- DIRECTIONS FOR THIS TASK -
Skip every picture, then write out exactly the lines of the listing below from the line that contains "Task: Click the black text color swatch" through the final line.

- SUPPLIED ENTRIES -
-.-.-

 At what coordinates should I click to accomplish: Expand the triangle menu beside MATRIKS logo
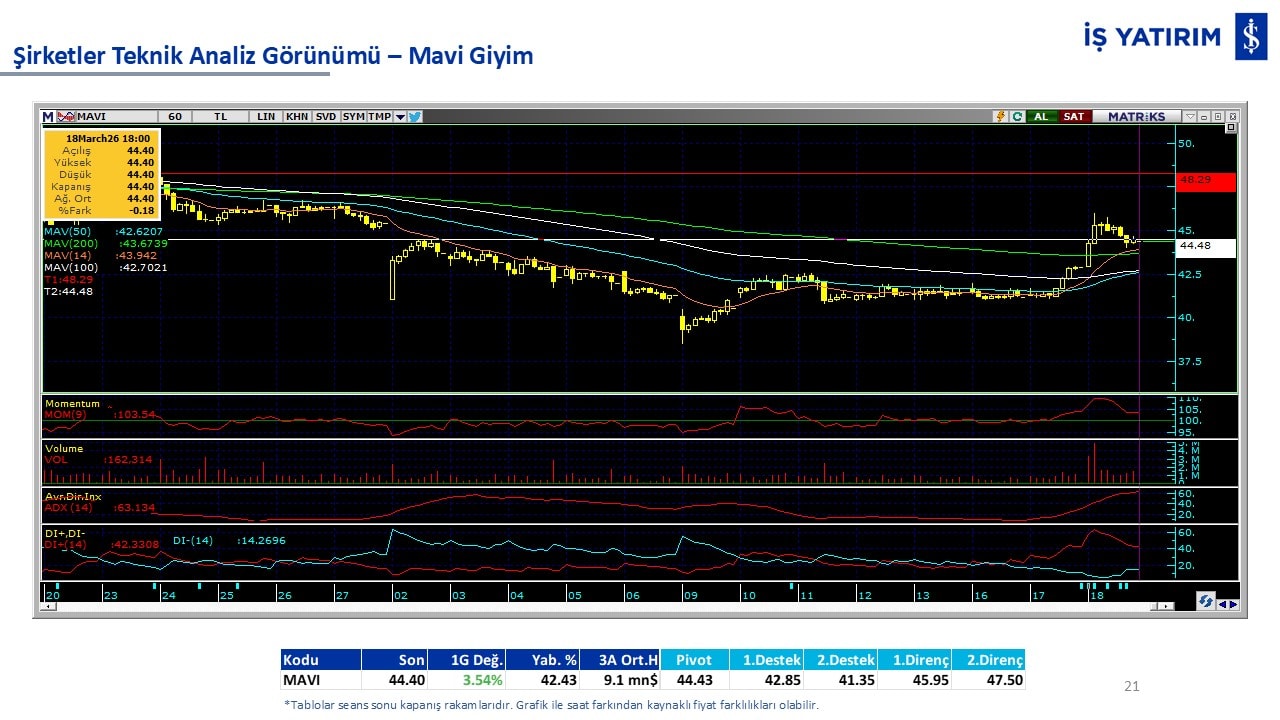pyautogui.click(x=1189, y=117)
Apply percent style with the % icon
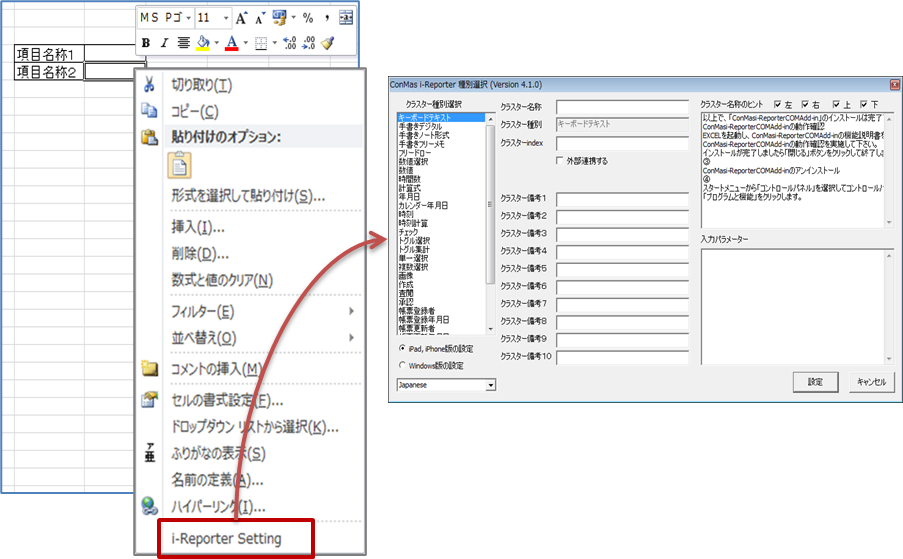The width and height of the screenshot is (903, 559). tap(308, 18)
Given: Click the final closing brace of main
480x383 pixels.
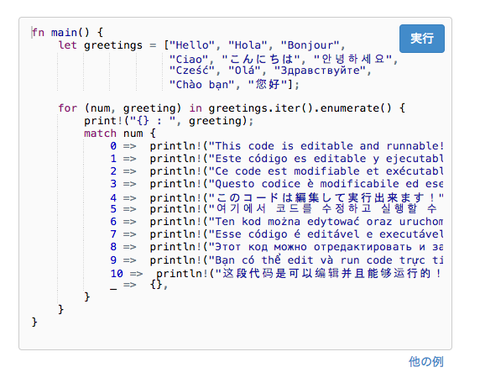Looking at the screenshot, I should pyautogui.click(x=34, y=322).
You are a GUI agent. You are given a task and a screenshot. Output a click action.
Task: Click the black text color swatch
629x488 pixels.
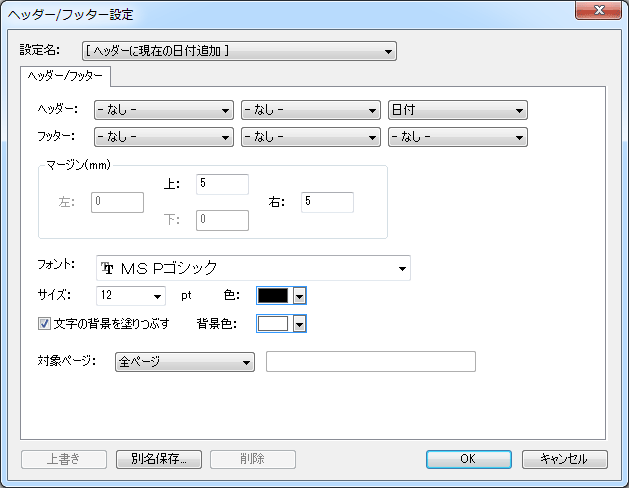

-.-.-

- EXERCISE OUTPUT -
Task: Click the black text color swatch
629x488 pixels.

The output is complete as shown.